Enter the lines from the one containing "2022年4月 (4, 343)" through the final line into a Markdown table with the columns Number and Record line, including both ends and omitting any blank lines.

[BEGIN DATASET CONTENT]

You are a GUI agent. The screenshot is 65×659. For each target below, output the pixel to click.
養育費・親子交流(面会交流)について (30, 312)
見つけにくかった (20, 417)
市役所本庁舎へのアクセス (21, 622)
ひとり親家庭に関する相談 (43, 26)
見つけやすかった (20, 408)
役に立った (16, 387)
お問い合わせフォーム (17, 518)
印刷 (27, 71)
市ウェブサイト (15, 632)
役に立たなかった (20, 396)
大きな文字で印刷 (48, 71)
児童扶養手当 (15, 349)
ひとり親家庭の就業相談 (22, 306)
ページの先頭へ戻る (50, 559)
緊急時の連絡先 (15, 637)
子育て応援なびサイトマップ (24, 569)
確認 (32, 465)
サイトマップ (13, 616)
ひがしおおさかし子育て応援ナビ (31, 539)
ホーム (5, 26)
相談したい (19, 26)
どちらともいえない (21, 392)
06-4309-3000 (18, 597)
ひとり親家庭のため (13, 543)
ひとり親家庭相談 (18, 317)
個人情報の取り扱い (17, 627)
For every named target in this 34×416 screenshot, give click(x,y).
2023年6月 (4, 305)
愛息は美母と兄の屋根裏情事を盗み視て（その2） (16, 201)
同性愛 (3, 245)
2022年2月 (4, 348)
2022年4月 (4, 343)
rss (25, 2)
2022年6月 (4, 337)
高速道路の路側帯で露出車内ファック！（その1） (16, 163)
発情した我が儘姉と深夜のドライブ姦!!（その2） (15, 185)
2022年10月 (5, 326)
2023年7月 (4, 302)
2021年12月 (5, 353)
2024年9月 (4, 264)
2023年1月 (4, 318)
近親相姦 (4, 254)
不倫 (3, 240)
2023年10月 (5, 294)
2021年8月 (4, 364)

[END DATASET CONTENT]

* SOLUTION FOR THIS TASK:
| Number | Record line |
|---|---|
| 1 | 2022年4月 (4, 343) |
| 2 | rss (25, 2) |
| 3 | 2022年6月 (4, 337) |
| 4 | 高速道路の路側帯で露出車内ファック！（その1） (16, 163) |
| 5 | 発情した我が儘姉と深夜のドライブ姦!!（その2） (15, 185) |
| 6 | 2022年10月 (5, 326) |
| 7 | 2023年7月 (4, 302) |
| 8 | 2021年12月 (5, 353) |
| 9 | 2024年9月 (4, 264) |
| 10 | 2023年1月 (4, 318) |
| 11 | 近親相姦 (4, 254) |
| 12 | 不倫 (3, 240) |
| 13 | 2023年10月 (5, 294) |
| 14 | 2021年8月 (4, 364) |